Double Helix (2004) is a novel by American writer Nancy Werlin about 18-year-old Eli Samuels, who works for a famous molecular biologist named Dr. Quincy Wyatt. There is a mysterious connection between Dr. Wyatt and Eli's parents, and all Eli knows about the connection is that it has something to do with his mother, who has Huntington's disease. Because of the connection between Dr. Wyatt and the Samuels family, Eli's father is strongly against Eli working there. The job is perfect, and the wages are great, but Eli can't help but notice that Dr. Wyatt seems to be a little too interested in him. Later on, as Eli continues to work in the lab, he discovers with the help of Kayla Matheson, Dr. Wyatt's supposed "niece," that he and Kayla are the product of a highly unethical eugenics experiment.

==Characters==
- Eli Samuels: Eli is 18 years old, 6′9″ (201 centimeters) tall. He's an A student, and is the salutatorian in high school. His mother has Huntington's disease, which he could have too.
- Jonathan Samuels: Jonathan Samuels is Eli's father, who loved his wife. He has a problem with Eli working at Wyatt Transgenic's, because of things that went down in the past. He is initially completely unwilling to tell Eli anything about his mother's relationships with Dr. Wyatt.
- Dr. Quincy Wyatt: Dr. Quincy Wyatt is a famed geneticist, who is considered to be on par with Mendel, Watson, and Crick. He offers Eli a job. He displays an unexplained interest in Eli.
- Vivian Fadiman: Vivian Fadiman is Eli's girlfriend and Valedictorian at his high school. All she wants is to be part of his life and she supports him in everything he does. It's hard for her to understand why Eli hides major parts of his life from her. Eli is devoted to her, though they do go through some rough times.
- Kayla Matheson: A year older than Eli, he gets to know her via Dr. Wyatt. He is attracted to her because of her beauty and athleticism.
- Ava Samuels: Ava Samuels was Eli's mother and lived in a nursing home because of her Huntington's disease. She had a mysterious connection with Dr. Wyatt.

==Themes==
The story addresses a lot of recent scientific breakthroughs, and uses them as plot devices. For instance, The Human Genome Project, which documents all the genes and DNA in the human genetic makeup, is talked about when Dr. Wyatt explains his genetic testing to Eli for the first time. Scientific American recently published an article detailing the possible uses for the information gathered from the Human Genome Project. Modern advancements in gene studies currently can detect and, in some cases, even predict the presence of a genetic abnormality. In Double Helix, this ability to detect flaws before birth was used to genetically engineer a “more perfect son, devoid of flaws and with a proper chance to live free of Huntington's.”

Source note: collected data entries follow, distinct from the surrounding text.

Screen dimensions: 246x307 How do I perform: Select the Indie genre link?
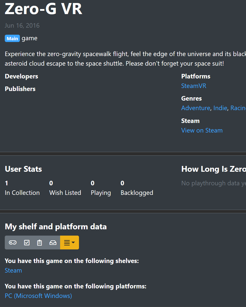tap(220, 108)
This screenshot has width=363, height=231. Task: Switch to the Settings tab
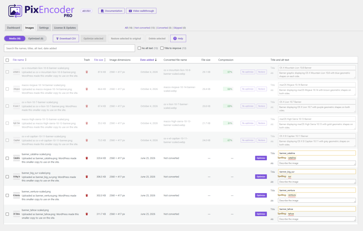coord(44,28)
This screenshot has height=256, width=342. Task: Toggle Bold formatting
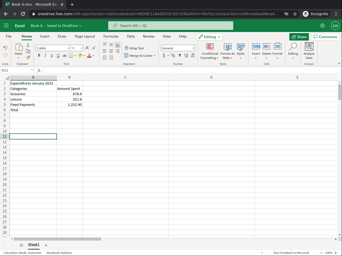point(39,55)
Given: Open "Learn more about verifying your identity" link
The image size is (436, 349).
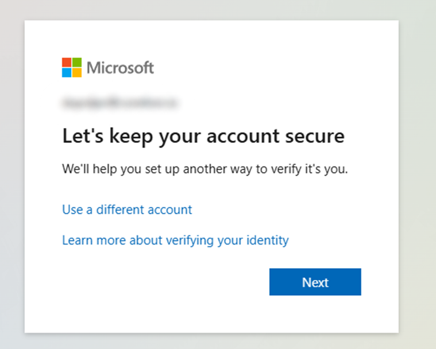Looking at the screenshot, I should pos(175,240).
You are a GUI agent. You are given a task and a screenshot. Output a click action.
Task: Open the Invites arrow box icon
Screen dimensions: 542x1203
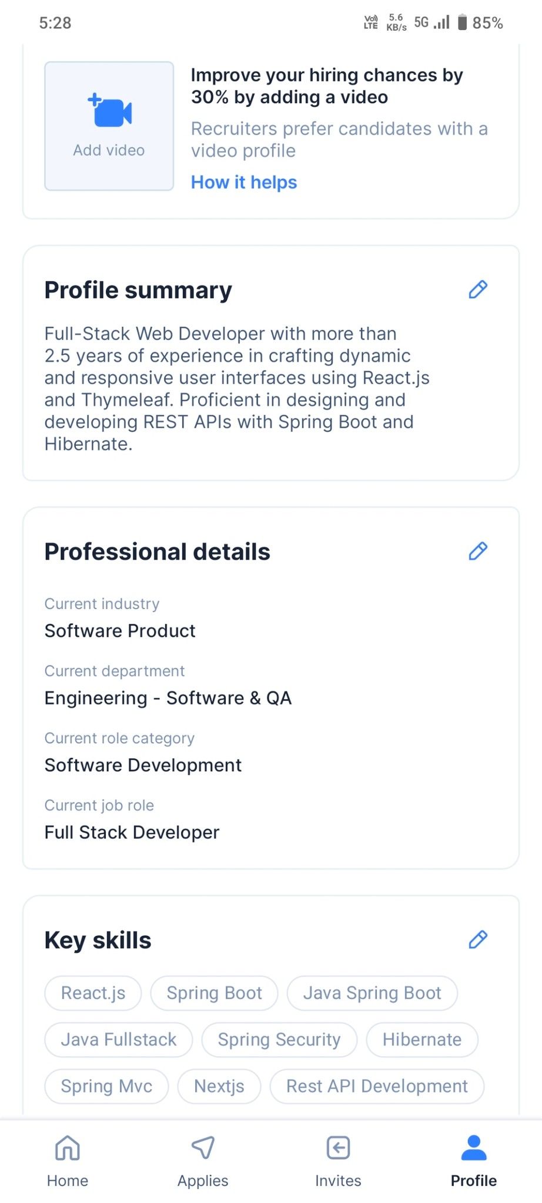(x=338, y=1148)
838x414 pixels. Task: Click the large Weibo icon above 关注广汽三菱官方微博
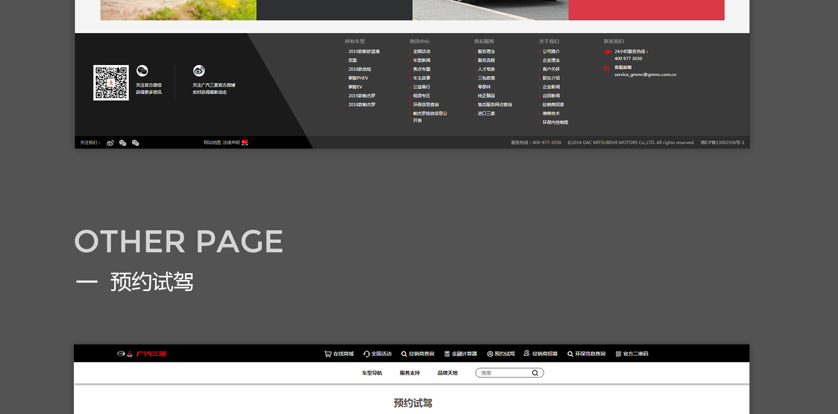point(199,71)
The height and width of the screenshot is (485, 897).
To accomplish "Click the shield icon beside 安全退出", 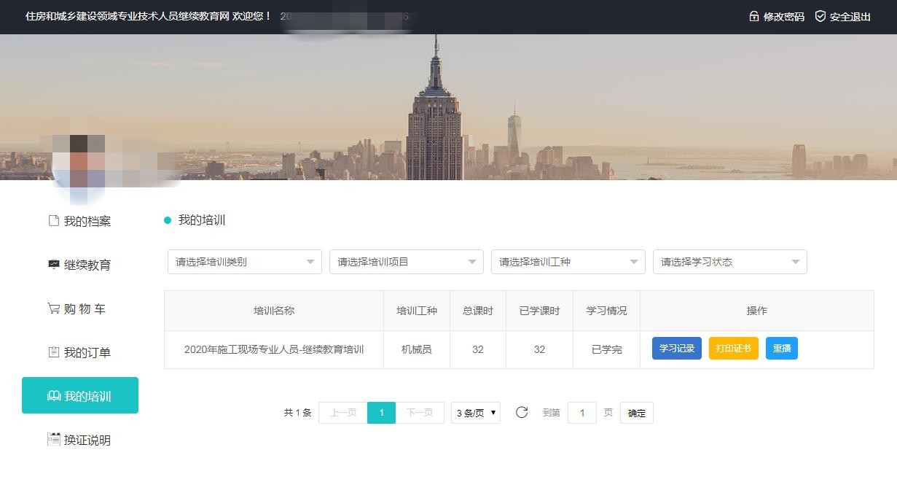I will pos(820,16).
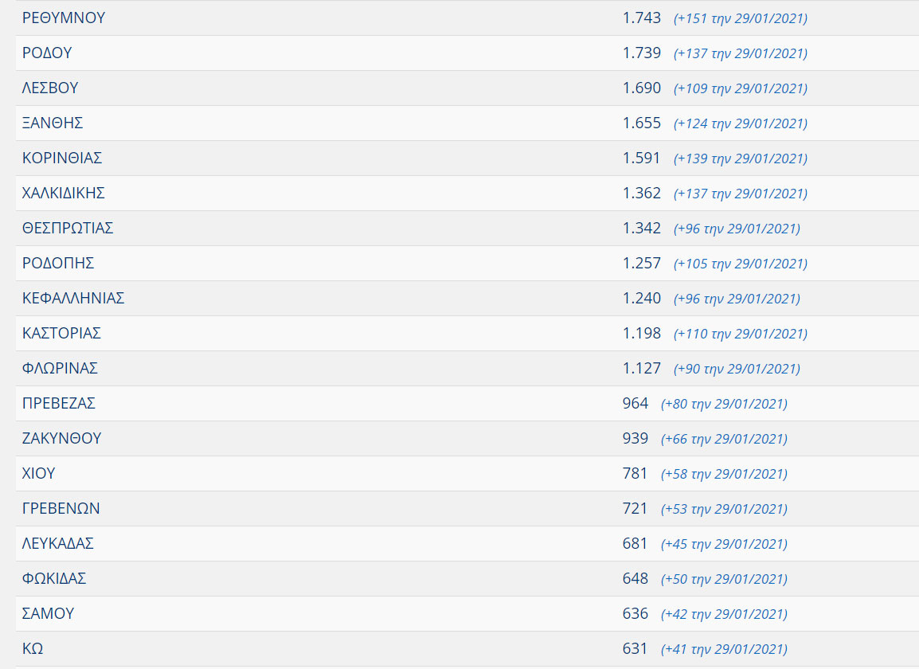Click the +105 change text for ΡΟΔΟΠΗΣ
This screenshot has height=669, width=919.
tap(740, 264)

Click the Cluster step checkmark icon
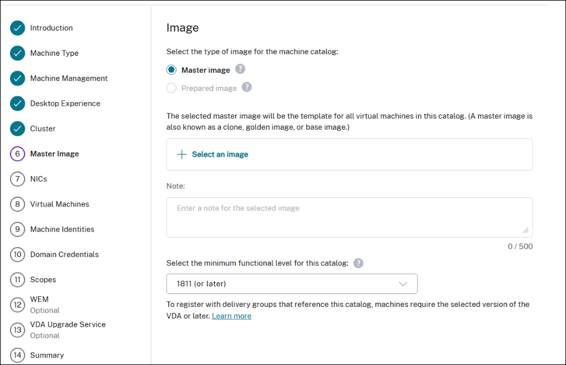pyautogui.click(x=18, y=129)
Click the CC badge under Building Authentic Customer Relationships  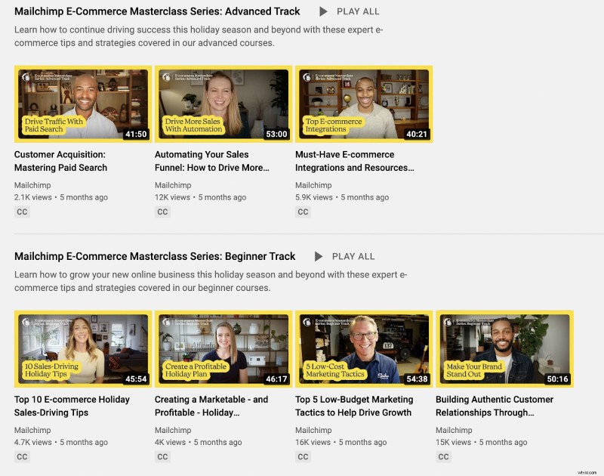tap(443, 456)
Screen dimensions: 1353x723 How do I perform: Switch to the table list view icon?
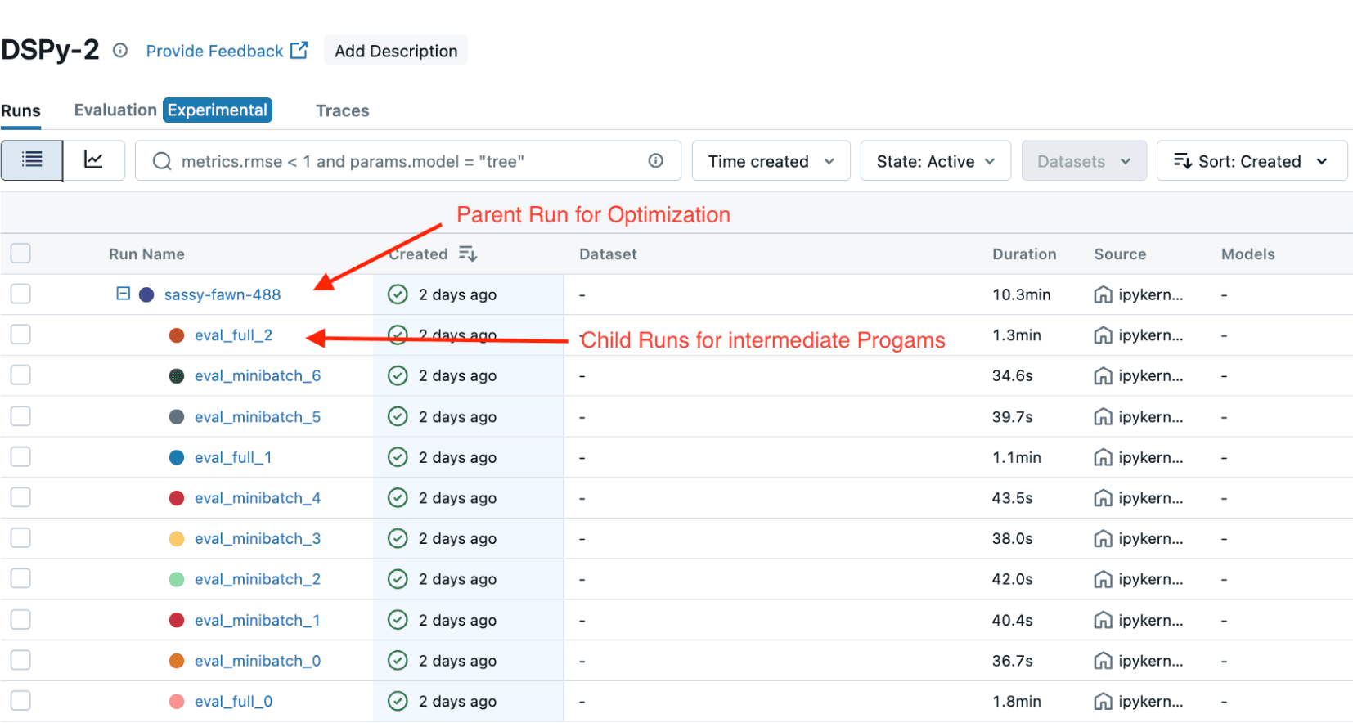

For some people, the biggest issue with genetic engineering is whether or not to seek out and act on knowledge about genetic flaws. Double Helix attempts to explore the life saving and life destroying aspects of genetic engineering. The book proposes that, while Eli's life was saved by avoiding the Huntington's disease gene, his concept of life and self were destroyed when he found out he was genetically engineered to be a certain way.

== Reception ==
Double Helix received reviews from Booklist, Kirkus Reviews, and Publishers Weekly.